**PROVIDED TEXT**
━━━━━━━━━━

Of course, we all have days when we feel like the labourers who arrived early. We have given all that we have to give, and been unrecognized. The diligent mask-wearers, the front-line workers, the people trying to look after children at home and earn a living at the same time, the people who haven’t seen their aging parents for six months or more, as the case numbers creep up and we seem to be sleepwalking into a second wave of the virus. Or just the people who work to their limit every day to try to live well and love their neighbours. We are tired, we are spent, and we want to be acknowledged, to be seen, to be loved. And we want this to happen not indiscriminately but preferentially. This is that hard knot in human nature—that, all too often, we can only feel valued if we are valued more than someone else, rewarded more than someone who seems not to be trying nearly as hard. There is that part of us which keeps on whispering that infinite love is no good if _everyone gets it infinitely. But we cannot make God work that way. Infinite love goes on being infinite and indiscriminate, and challenges us to try to turn the human world in that direction.
For everyone will, at some time or another, also be like the workers who arrived at the end of the day. Not very useful, not expecting much, too close to the edge. We are too sick, too sad, too old, too young, we do not have the right abilities, we may be too confused or traumatized or resentful, we may believe even in ourselves that we do not deserve enough to live, don’t really deserve life or love. But there is in God’s love never lack nor wavering, and the failures in the eyes of the world are exactly equally precious in the eyes of God. The original audience for Matthew’s gospel may have read this parable as being about the Gentiles, suddenly included in the covenant they had preserved for generations; but there are always outsiders, incomers. And we are always sometimes outsiders ourselves.
Every now and then we glimpse it, that vision of God’s economy. In those rare and amazing moments in all our lives when we manage, for a few moments, to be part of a beloved community, a place where everyone, really everyone, is really at home, with no need to invent desires, to accumulate tokens of status or pretty toys stained with blood. In a protest camp or a parish hall, with another person or with God alone; for that too can be a part of community. Sharing food, sharing play or work, creating art or music, in a warm place or by a green tree, simply speaking, or not speaking but only being, a part of the general dance. When we understand, a little bit, the foolish extravagant welcome of God. It is transient, messy, strange, and when we know it, we usually know it poised on the cusp between discomfort and joy. But it is the place to which all our loves are turning, whether we can recognize it or not. The wilderness, the kingdom.

━━━━━━━━━━

**SOURCE MATERIAL**
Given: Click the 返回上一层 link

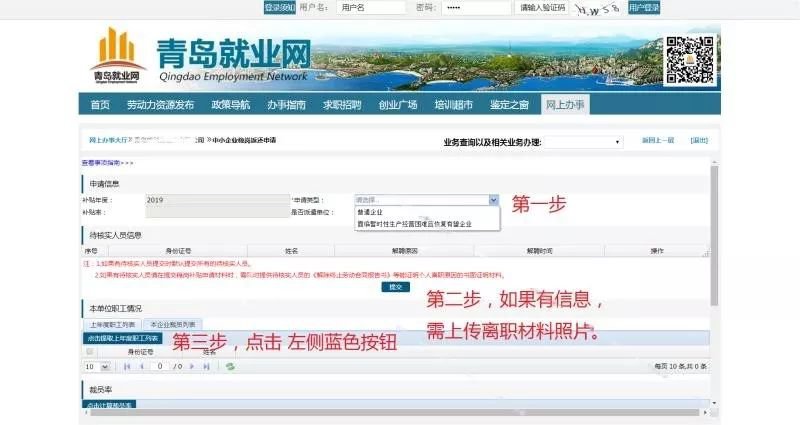Looking at the screenshot, I should pyautogui.click(x=658, y=140).
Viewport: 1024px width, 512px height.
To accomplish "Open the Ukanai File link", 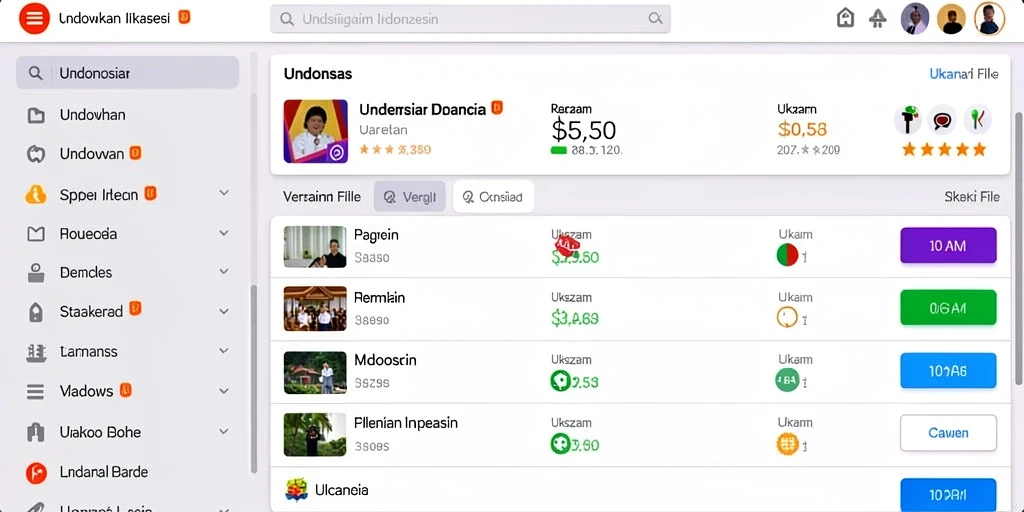I will [x=963, y=74].
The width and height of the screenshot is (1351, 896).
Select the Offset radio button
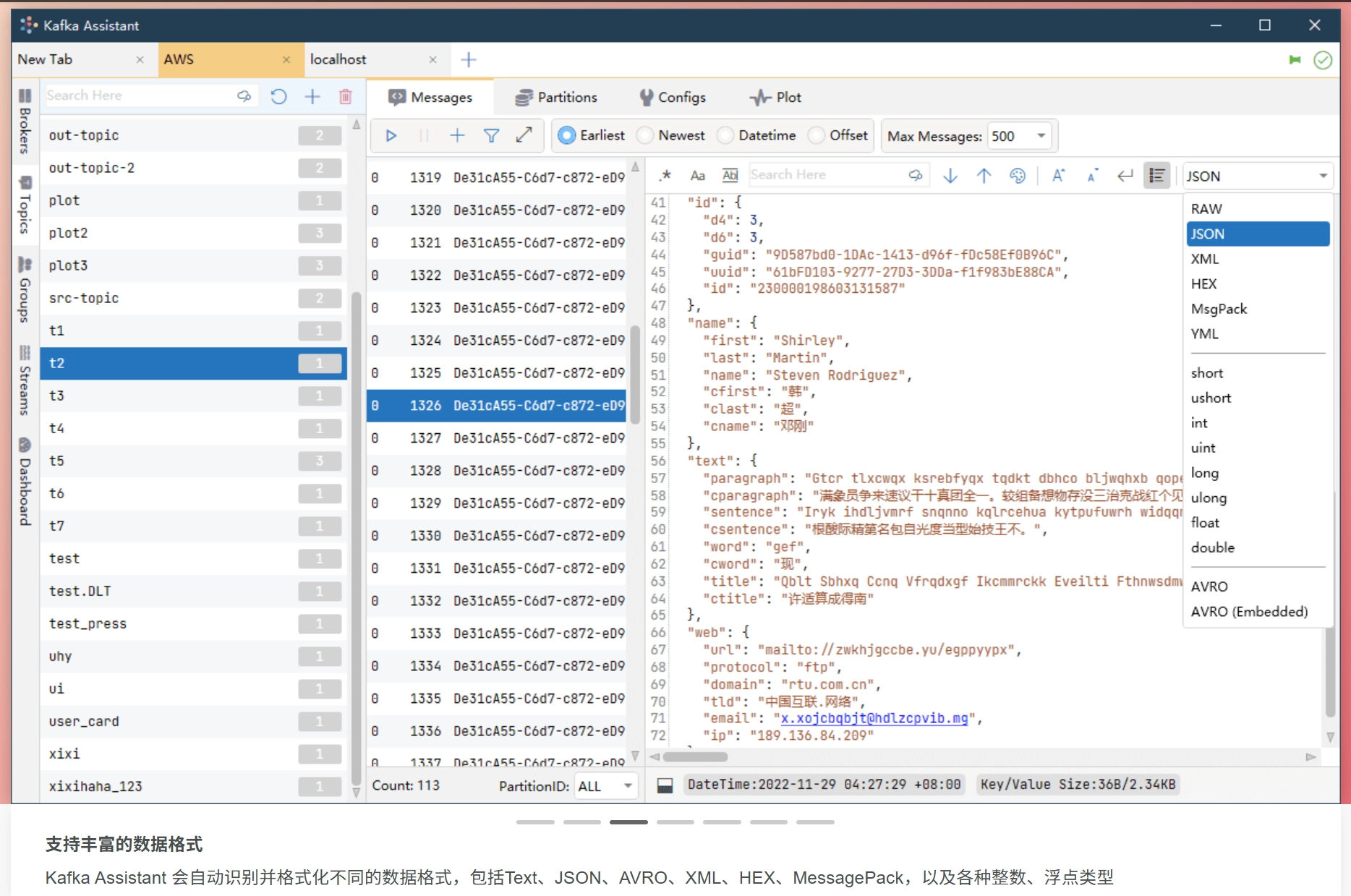[x=839, y=135]
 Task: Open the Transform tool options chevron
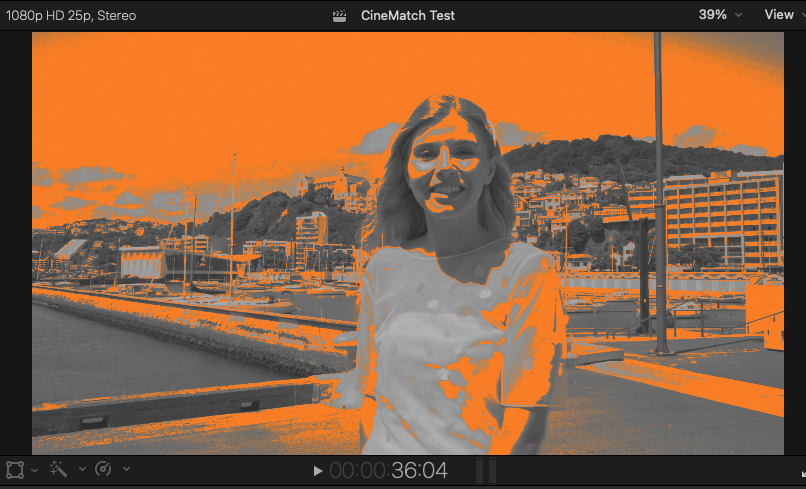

━━━━━━━━━━

**WHAT TO DO**
Which groups of people does the reflection on the parable of the workers above name as those who may feel like the laborers who arrived early?

**TASK RESULT**
- The diligent mask-wearers
- The front-line workers
- The people trying to look after children at home and earn a living at the same time
- The people who haven't seen their aging parents for six months or more
- The people who work to their limit every day to try to live well and love their neighbours